Work request: Write out exactly what each line says, starting with the first line below and ending on the one with "Open Settings gear in sidebar".

---

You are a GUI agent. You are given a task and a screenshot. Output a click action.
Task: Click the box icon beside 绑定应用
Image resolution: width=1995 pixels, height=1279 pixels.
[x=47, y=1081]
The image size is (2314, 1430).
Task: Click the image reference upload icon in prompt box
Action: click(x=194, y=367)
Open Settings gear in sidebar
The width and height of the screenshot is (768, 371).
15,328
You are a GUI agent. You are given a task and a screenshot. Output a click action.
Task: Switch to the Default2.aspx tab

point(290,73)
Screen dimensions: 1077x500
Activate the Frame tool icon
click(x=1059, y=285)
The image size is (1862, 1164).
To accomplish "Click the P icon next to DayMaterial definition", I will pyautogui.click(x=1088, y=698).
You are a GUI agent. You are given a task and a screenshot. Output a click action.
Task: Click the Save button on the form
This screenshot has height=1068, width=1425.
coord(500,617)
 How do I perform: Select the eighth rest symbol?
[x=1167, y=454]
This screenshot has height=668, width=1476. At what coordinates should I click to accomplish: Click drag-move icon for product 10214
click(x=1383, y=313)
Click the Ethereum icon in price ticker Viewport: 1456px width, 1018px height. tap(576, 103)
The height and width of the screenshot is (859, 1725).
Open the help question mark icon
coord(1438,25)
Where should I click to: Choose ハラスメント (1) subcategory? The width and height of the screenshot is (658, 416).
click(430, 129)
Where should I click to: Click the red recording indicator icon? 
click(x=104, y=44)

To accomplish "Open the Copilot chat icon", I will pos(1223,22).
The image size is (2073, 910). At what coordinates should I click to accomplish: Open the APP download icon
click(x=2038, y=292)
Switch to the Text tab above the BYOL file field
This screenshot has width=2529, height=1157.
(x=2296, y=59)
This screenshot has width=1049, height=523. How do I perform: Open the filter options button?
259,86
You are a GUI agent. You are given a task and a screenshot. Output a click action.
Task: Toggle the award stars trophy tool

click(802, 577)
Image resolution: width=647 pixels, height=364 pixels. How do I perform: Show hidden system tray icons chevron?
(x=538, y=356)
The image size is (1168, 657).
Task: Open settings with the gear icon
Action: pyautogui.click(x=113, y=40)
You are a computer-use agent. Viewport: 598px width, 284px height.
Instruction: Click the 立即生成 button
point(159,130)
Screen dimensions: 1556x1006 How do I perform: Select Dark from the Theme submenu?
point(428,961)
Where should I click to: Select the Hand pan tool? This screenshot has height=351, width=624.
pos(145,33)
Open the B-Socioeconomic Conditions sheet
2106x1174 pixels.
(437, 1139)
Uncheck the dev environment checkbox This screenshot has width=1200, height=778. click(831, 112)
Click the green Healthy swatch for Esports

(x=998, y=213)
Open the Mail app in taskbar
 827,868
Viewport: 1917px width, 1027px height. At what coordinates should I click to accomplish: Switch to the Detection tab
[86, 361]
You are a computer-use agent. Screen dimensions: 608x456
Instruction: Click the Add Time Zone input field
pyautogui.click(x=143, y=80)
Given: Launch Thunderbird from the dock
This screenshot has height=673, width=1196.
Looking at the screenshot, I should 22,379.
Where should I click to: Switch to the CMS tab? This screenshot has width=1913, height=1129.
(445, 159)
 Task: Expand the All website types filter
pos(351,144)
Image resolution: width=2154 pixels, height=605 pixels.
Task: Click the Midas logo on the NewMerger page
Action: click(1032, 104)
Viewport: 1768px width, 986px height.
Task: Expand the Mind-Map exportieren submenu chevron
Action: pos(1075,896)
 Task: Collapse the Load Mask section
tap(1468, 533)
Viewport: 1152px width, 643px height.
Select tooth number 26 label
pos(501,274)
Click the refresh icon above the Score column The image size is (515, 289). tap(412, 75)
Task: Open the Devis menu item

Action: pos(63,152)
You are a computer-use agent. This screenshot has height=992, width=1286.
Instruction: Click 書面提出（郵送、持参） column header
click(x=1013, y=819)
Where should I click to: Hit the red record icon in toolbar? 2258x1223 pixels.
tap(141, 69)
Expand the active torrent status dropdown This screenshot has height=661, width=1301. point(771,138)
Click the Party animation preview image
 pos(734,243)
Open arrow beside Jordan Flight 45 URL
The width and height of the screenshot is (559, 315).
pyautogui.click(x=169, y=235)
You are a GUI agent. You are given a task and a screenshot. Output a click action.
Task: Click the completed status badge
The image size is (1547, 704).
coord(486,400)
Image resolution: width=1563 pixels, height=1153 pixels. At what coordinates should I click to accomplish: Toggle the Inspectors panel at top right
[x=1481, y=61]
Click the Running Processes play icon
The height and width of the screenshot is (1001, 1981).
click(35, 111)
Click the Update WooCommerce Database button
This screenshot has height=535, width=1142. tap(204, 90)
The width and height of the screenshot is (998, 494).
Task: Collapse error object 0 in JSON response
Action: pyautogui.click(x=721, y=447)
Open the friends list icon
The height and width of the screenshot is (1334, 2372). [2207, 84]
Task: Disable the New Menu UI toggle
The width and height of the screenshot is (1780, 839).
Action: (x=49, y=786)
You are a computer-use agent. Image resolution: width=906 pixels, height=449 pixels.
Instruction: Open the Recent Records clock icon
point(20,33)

---

Task answer:
You are a GUI agent. You are given a task and a screenshot. Output a click action.
Task: Click the box icon beside 绑定应用
Image resolution: width=1995 pixels, height=1279 pixels.
[x=47, y=1081]
The image size is (2314, 1430).
Task: Click the image reference upload icon in prompt box
Action: click(x=194, y=367)
Open Settings gear in sidebar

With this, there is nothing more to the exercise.